§ **Attività richiesta**
Modifichi le voci dall'inizio fino alla riga che contiene "취업영주권 2순위 I-485승인 후 이직 (110, 535)", inclusa, sostituendo "Startseite" con "Homepage" e lasciando invariato tutto il resto. Riporti soltanto queste righe, senza le immagini.

Voci della raccolta
»»
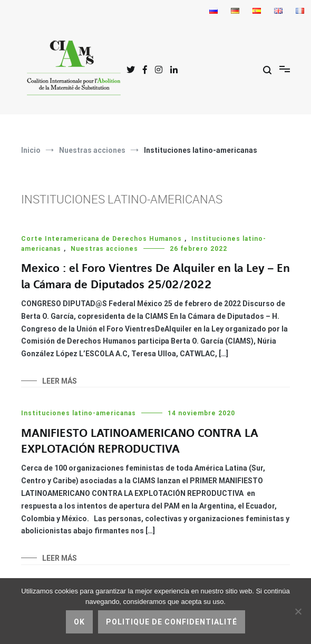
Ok (79, 622)
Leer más (60, 381)
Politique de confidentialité (171, 622)
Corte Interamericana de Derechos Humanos (101, 239)
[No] (298, 611)
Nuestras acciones (104, 249)
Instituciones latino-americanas (79, 413)
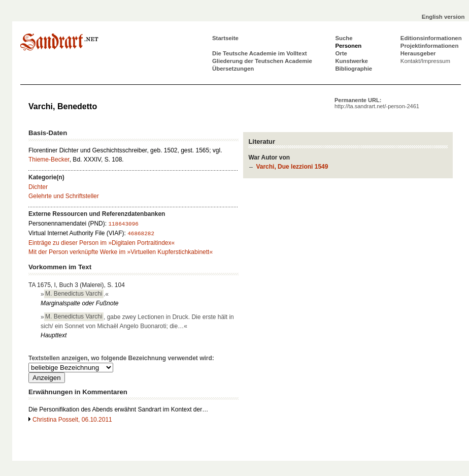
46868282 (141, 234)
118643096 (123, 224)
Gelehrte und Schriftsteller (63, 196)
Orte (341, 53)
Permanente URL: (377, 103)
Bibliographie (353, 69)
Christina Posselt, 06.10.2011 (72, 420)
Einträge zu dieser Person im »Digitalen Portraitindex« (102, 243)
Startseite (225, 38)
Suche (344, 38)
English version (443, 17)
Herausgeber (418, 53)
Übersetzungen (233, 69)
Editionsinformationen (431, 38)
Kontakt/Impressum (425, 61)
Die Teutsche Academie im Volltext (259, 53)
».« (75, 294)
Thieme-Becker (49, 160)
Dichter (38, 187)
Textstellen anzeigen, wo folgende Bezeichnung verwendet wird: (121, 358)
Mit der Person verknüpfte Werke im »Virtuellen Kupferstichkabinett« (120, 252)
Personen (348, 46)
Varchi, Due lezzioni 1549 (292, 167)
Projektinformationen (429, 46)
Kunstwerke (351, 61)
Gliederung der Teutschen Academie (262, 61)
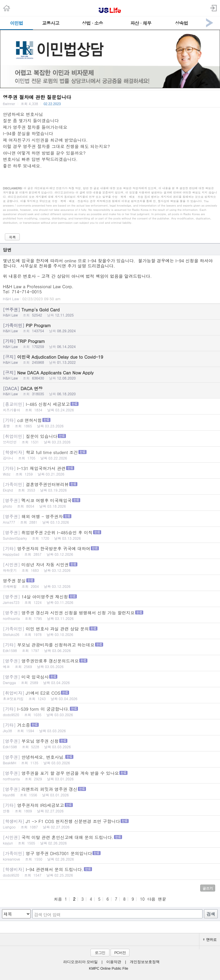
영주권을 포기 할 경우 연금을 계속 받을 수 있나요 (110, 775)
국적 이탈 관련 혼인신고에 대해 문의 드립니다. (110, 840)
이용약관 (113, 962)
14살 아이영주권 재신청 (110, 599)
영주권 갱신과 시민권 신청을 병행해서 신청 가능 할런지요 (110, 615)
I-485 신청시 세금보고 (110, 407)
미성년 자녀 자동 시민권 (110, 567)
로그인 (100, 953)
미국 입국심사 (110, 679)
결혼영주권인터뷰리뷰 (110, 487)
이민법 (16, 23)
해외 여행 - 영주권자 (110, 519)
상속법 (182, 23)
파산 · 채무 (140, 23)
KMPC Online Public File (108, 969)
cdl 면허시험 (110, 423)
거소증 (110, 727)
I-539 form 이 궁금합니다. (110, 711)
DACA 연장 (110, 391)
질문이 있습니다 (110, 439)
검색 (211, 914)
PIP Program (110, 328)
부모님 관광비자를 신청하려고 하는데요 (110, 647)
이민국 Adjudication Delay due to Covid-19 (110, 359)
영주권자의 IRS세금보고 (110, 808)
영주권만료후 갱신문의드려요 (110, 663)
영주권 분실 (110, 583)
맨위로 (210, 939)
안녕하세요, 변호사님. (110, 759)
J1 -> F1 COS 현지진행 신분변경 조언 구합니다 (110, 824)
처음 (58, 899)
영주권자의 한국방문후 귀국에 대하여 (110, 551)
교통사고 (51, 23)
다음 (151, 899)
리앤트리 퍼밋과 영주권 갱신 (110, 792)
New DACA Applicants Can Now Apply (110, 375)
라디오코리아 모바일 (80, 962)
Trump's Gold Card (110, 312)
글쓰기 (207, 888)
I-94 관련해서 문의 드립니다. (110, 872)
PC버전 (120, 953)
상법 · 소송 (92, 23)
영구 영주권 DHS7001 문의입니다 (110, 856)
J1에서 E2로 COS (110, 695)
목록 (12, 237)
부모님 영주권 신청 (110, 743)
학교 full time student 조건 (110, 455)
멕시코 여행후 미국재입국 (110, 503)
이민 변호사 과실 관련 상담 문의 (110, 631)
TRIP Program (110, 344)
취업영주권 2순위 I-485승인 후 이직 (110, 535)
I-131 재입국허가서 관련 (110, 471)
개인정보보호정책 (145, 962)
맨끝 (162, 899)
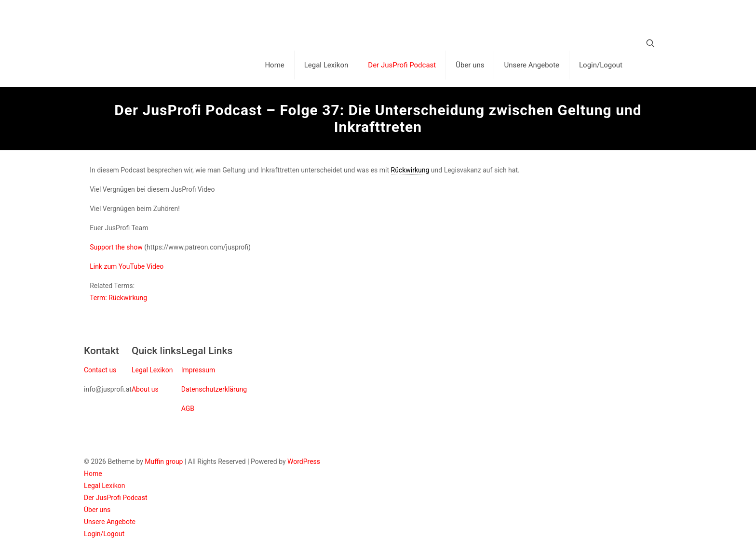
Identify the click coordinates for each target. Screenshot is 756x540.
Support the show (116, 247)
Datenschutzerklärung (214, 389)
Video (155, 266)
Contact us (100, 370)
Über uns (97, 510)
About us (145, 389)
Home (93, 474)
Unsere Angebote (109, 522)
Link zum (104, 266)
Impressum (198, 370)
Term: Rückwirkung (118, 298)
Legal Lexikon (152, 370)
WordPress (304, 461)
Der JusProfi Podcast (116, 498)
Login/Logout (104, 534)
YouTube (133, 266)
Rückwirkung (410, 170)
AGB (188, 408)
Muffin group (163, 461)
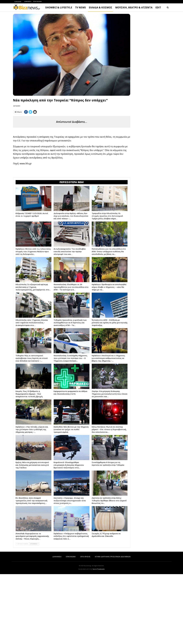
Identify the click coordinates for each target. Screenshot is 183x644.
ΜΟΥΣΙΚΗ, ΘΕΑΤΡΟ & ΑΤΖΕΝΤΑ (134, 7)
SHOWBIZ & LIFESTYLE (58, 7)
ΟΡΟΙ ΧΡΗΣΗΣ (85, 626)
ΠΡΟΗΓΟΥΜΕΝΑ (22, 614)
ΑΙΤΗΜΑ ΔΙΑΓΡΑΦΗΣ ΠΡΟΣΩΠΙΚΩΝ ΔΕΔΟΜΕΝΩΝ (112, 626)
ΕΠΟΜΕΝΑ (34, 614)
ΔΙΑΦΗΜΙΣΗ (28, 1)
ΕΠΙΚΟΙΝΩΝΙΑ (37, 1)
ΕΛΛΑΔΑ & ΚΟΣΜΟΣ (100, 7)
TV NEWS (80, 7)
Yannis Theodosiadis (99, 639)
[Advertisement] (72, 148)
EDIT (158, 7)
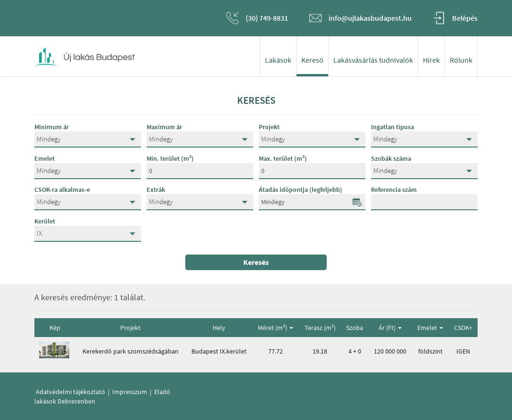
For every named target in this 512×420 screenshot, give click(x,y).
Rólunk (461, 60)
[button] (88, 140)
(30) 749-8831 (267, 18)
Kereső (312, 60)
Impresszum (130, 392)
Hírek (431, 60)
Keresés (256, 262)
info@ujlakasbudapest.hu (370, 18)
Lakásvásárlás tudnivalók (373, 60)
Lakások (278, 60)
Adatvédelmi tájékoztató (70, 392)
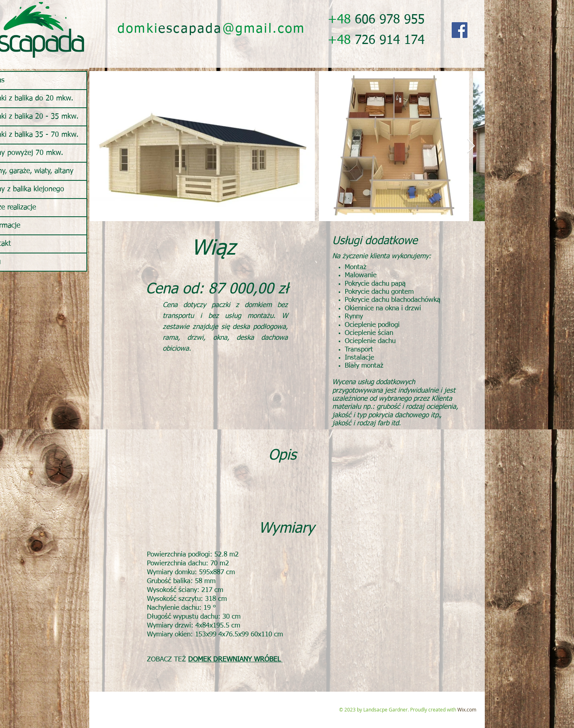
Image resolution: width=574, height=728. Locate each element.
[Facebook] (459, 30)
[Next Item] (471, 146)
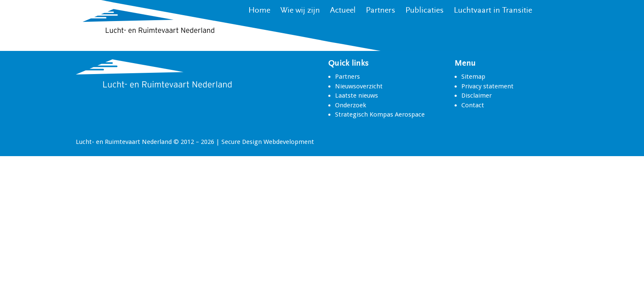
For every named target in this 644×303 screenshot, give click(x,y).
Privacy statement (487, 86)
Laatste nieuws (357, 96)
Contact (473, 105)
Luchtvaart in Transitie (493, 10)
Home (259, 10)
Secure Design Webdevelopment (268, 142)
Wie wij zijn (300, 10)
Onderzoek (351, 105)
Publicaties (424, 10)
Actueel (343, 10)
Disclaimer (476, 96)
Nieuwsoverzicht (359, 86)
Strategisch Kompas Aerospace (380, 114)
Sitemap (473, 77)
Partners (381, 10)
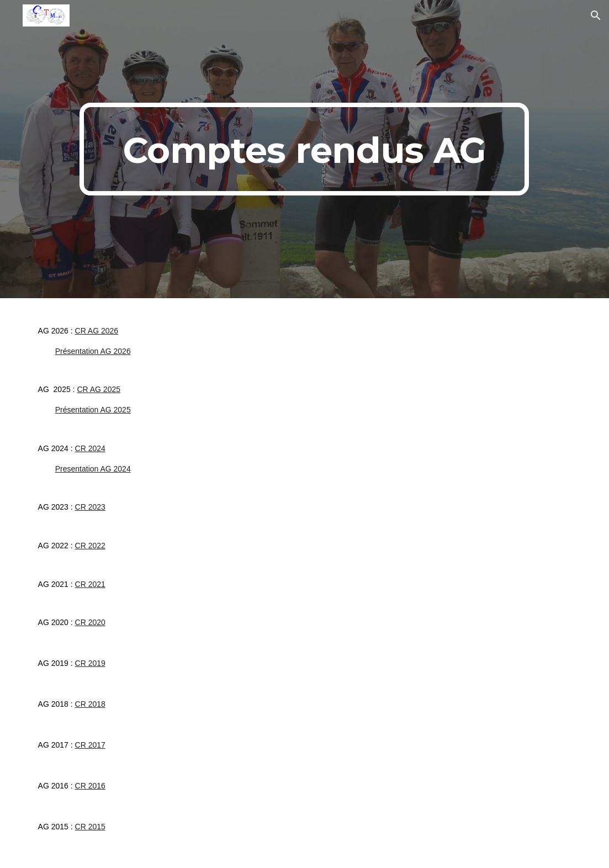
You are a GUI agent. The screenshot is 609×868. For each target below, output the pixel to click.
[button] (596, 15)
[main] (304, 149)
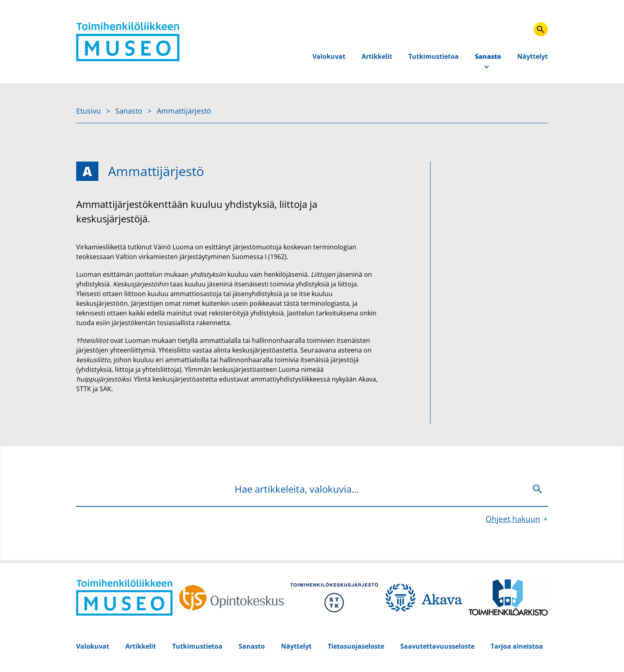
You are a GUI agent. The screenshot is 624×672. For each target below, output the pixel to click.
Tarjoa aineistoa (517, 646)
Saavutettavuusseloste (437, 646)
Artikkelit (377, 56)
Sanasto (488, 56)
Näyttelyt (532, 56)
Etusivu (89, 111)
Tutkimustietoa (433, 56)
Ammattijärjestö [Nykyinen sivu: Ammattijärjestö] (184, 111)
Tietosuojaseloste (356, 646)
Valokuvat (329, 56)
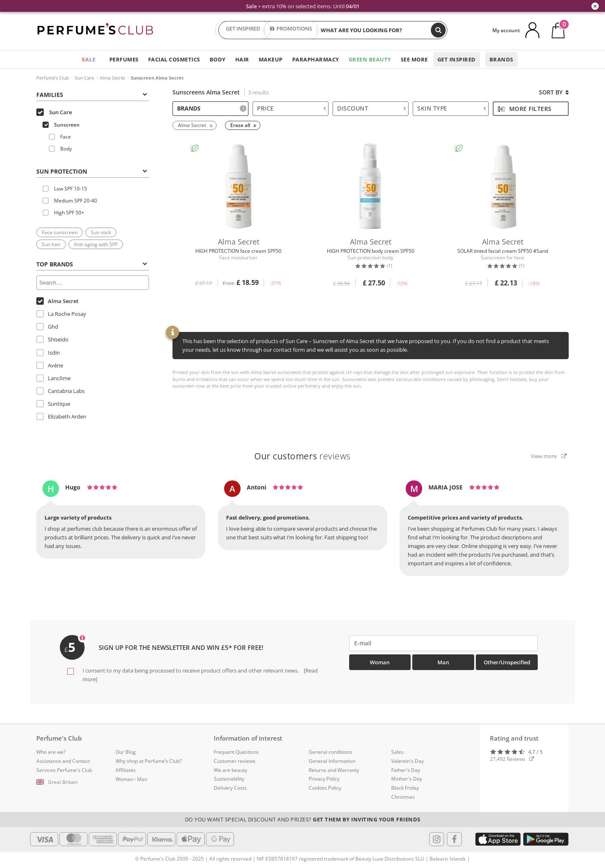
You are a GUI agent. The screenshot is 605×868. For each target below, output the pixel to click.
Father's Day (406, 770)
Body (217, 59)
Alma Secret (112, 78)
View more (548, 456)
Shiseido (52, 339)
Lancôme (53, 378)
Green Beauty (370, 59)
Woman (380, 662)
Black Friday (405, 788)
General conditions (330, 752)
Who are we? (51, 752)
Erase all (240, 125)
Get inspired (456, 59)
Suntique (53, 404)
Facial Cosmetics (174, 59)
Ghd (47, 327)
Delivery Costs (230, 788)
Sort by (554, 92)
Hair (242, 59)
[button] (70, 782)
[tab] (92, 94)
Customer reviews (234, 761)
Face (60, 136)
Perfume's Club (52, 78)
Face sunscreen (59, 232)
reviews (302, 456)
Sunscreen (61, 125)
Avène (50, 365)
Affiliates (125, 770)
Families (92, 94)
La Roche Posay (61, 314)
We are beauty (230, 770)
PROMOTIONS (291, 30)
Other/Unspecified (507, 662)
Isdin (48, 353)
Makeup (271, 59)
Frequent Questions (236, 752)
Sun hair (51, 244)
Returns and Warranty (334, 770)
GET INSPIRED (243, 30)
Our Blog (125, 752)
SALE (89, 59)
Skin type (451, 108)
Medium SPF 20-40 (70, 200)
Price (291, 108)
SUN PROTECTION (92, 171)
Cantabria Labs (60, 391)
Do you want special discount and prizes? (302, 819)
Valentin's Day (407, 761)
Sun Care (84, 78)
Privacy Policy (324, 779)
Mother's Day (406, 779)
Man (443, 662)
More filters (525, 108)
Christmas (403, 797)
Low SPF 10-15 (65, 188)
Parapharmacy (316, 59)
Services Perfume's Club (64, 770)
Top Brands (92, 264)
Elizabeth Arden (61, 416)
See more (414, 59)
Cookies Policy (325, 788)
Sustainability (229, 779)
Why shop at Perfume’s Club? (149, 761)
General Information (332, 761)
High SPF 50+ (63, 212)
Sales (397, 752)
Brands (501, 59)
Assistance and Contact (63, 761)
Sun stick (101, 232)
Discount (371, 108)
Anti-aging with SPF (96, 244)
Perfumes (124, 59)
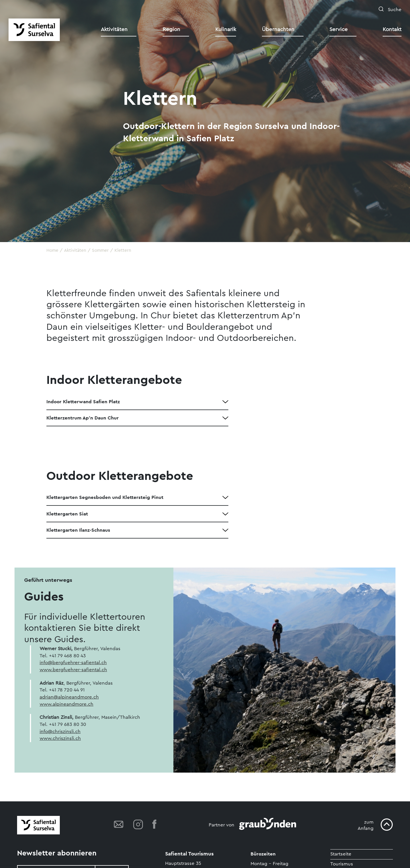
««
§ **Risultato dell'attività**
Ok (79, 622)
Leer más (60, 381)
Politique de confidentialité (171, 622)
Corte Interamericana de Derechos Humanos (101, 239)
[No] (298, 611)
Nuestras acciones (104, 249)
Instituciones latino-americanas (79, 413)
46868282 (141, 234)
118643096 (123, 224)
Gelehrte und Schriftsteller (63, 196)
Orte (341, 53)
Permanente URL: (377, 103)
Bibliographie (353, 69)
Christina Posselt, 06.10.2011 (72, 420)
Einträge zu dieser Person im »Digitalen Portraitindex« (102, 243)
Homepage (225, 38)
Suche (344, 38)
English version (443, 17)
Herausgeber (418, 53)
Übersetzungen (233, 69)
Editionsinformationen (431, 38)
Kontakt/Impressum (425, 61)
Die Teutsche Academie im Volltext (259, 53)
».« (75, 294)
Thieme-Becker (49, 160)
Dichter (38, 187)
Textstellen anzeigen, wo folgende Bezeichnung verwendet wird: (121, 358)
Mit der Person verknüpfte Werke im »Virtuellen Kupferstichkabinett« (120, 252)
Personen (348, 46)
Varchi, Due lezzioni 1549 (292, 167)
Projektinformationen (429, 46)
Kunstwerke (351, 61)
Gliederung der Teutschen Academie (262, 61)
영주권을 포기 할 경우 연금을 계속 받을 수 있나요 (110, 775)
국적 이탈 관련 혼인신고에 대해 문의 드립니다. (110, 840)
이용약관 (113, 962)
14살 아이영주권 재신청 (110, 599)
영주권 갱신과 시민권 신청을 병행해서 신청 가능 할런지요 (110, 615)
I-485 신청시 세금보고 (110, 407)
미성년 자녀 자동 시민권 (110, 567)
로그인 (100, 953)
미국 입국심사 (110, 679)
결혼영주권인터뷰리뷰 (110, 487)
이민법 (16, 23)
해외 여행 - 영주권자 (110, 519)
상속법 (182, 23)
파산 · 채무 (140, 23)
KMPC Online Public File (108, 969)
cdl 면허시험 (110, 423)
거소증 (110, 727)
I-539 form 이 궁금합니다. (110, 711)
DACA 연장 (110, 391)
질문이 있습니다 (110, 439)
검색 (211, 914)
PIP Program (110, 328)
부모님 관광비자를 신청하려고 하는데요 (110, 647)
이민국 Adjudication Delay due to Covid-19 (110, 359)
영주권자의 IRS세금보고 (110, 808)
영주권만료후 갱신문의드려요 (110, 663)
영주권 분실 (110, 583)
맨위로 (210, 939)
안녕하세요, 변호사님. (110, 759)
J1 -> F1 COS 현지진행 신분변경 조언 구합니다 (110, 824)
처음 (58, 899)
영주권자의 한국방문후 귀국에 대하여 (110, 551)
교통사고 (51, 23)
다음 (151, 899)
리앤트리 퍼밋과 영주권 갱신 (110, 792)
New DACA Applicants Can Now Apply (110, 375)
라디오코리아 모바일 (80, 962)
Trump's Gold Card (110, 312)
글쓰기 (207, 888)
I-94 관련해서 문의 드립니다. (110, 872)
PC버전 (120, 953)
상법 · 소송 (92, 23)
영구 영주권 DHS7001 문의입니다 (110, 856)
J1에서 E2로 COS (110, 695)
목록 (12, 237)
부모님 영주권 신청 (110, 743)
학교 full time student 조건 (110, 455)
멕시코 여행후 미국재입국 (110, 503)
이민 변호사 과실 관련 상담 문의 (110, 631)
TRIP Program (110, 344)
취업영주권 2순위 I-485승인 후 이직 (110, 535)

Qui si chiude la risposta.